Bug ID: JDK-6351680 java.net.URLEncoder consumes a lot of CPU and memory.

Type: Bug
Component: core-libs
Sub-Component: java.net
Affected Version: 5.0

Priority: P4
Status: Closed
Resolution: Not an Issue
OS: windows_xp
CPU: x86

Submitted: 2005-11-17
Updated: 2010-04-02
Resolved: 2006-04-03

FULL PRODUCT VERSION :
java version "1.5.0_04"
Java(TM) 2 Runtime Environment, Standard Edition (build 1.5.0
Java HotSpot(TM) Client VM (build 1.5.0_04-b05, mixed mode)

ADDITIONAL OS VERSION INFORMATION :
Microsoft Windows XP [Version 5.1.2600]

A DESCRIPTION OF THE PROBLEM :
java.net.URLEncoder consumes a lot of CPU and memory. The main problem for this is that java.net.URLEncoder is not lazy. It always creates instances regardless it will use them or not.

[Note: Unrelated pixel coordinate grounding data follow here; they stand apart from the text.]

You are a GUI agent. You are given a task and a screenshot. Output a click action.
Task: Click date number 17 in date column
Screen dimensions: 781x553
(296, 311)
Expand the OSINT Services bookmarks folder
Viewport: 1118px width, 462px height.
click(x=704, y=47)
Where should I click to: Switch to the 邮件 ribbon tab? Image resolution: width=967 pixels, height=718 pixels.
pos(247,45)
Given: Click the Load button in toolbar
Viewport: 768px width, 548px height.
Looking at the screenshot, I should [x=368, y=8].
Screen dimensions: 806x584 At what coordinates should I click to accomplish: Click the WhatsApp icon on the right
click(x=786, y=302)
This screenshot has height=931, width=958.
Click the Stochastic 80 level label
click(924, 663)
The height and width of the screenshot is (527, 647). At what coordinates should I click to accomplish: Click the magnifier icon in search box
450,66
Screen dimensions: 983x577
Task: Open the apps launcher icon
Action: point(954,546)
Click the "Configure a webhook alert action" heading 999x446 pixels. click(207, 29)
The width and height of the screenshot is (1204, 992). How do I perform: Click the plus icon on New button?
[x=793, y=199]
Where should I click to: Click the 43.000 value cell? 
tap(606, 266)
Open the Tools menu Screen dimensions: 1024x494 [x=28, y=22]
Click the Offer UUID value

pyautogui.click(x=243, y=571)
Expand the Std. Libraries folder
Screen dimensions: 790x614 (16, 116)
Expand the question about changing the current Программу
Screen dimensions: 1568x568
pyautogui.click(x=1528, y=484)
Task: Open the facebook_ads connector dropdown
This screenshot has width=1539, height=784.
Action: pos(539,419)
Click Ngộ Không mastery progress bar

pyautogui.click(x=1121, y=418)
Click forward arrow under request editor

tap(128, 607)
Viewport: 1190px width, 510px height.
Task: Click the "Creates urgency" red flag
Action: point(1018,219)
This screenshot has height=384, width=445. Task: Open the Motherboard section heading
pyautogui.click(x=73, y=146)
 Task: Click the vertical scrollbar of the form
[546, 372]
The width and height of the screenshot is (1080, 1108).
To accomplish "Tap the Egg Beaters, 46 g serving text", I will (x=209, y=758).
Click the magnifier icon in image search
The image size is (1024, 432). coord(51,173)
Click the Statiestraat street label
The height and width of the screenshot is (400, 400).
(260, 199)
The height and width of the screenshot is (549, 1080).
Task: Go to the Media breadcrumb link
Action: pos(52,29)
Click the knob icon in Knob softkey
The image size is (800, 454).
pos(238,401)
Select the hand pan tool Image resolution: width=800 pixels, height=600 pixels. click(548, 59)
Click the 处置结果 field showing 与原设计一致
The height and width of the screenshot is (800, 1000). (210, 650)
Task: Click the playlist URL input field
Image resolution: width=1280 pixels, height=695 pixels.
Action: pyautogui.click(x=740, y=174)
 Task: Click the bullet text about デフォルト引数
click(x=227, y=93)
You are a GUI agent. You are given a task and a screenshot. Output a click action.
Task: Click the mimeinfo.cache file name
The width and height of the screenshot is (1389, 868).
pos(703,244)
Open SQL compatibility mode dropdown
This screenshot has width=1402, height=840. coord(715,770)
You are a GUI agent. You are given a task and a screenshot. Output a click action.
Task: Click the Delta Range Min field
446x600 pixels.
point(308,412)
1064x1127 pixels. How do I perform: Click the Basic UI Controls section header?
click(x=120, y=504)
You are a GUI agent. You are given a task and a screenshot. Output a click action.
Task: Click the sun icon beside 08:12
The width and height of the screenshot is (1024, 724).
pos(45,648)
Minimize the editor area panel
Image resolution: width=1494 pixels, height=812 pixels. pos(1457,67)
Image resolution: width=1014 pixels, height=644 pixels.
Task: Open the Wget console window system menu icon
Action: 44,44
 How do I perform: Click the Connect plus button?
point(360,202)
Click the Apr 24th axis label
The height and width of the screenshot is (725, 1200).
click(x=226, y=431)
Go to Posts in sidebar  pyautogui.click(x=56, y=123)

This has a great impact on URL fragments with no unsafe characters.

In the beginning of the method block I can see the following statements:
ByteArrayOutputStream buf = new ByteArrayOutputStream(maxBytesPerChar);
OutputStreamWriter writer = new OutputStreamWriter(buf, enc);
Why create them so early in the method? The actual need for them is if there are any characters to encode. Therefore it is better to create these two instances where they are needed.

Another problem is the following statement:
 if (wroteUnencodedChar) { // Fix for 4407610
writer = new OutputStreamWriter(buf, enc);
Why can't we just reuse the first created instance?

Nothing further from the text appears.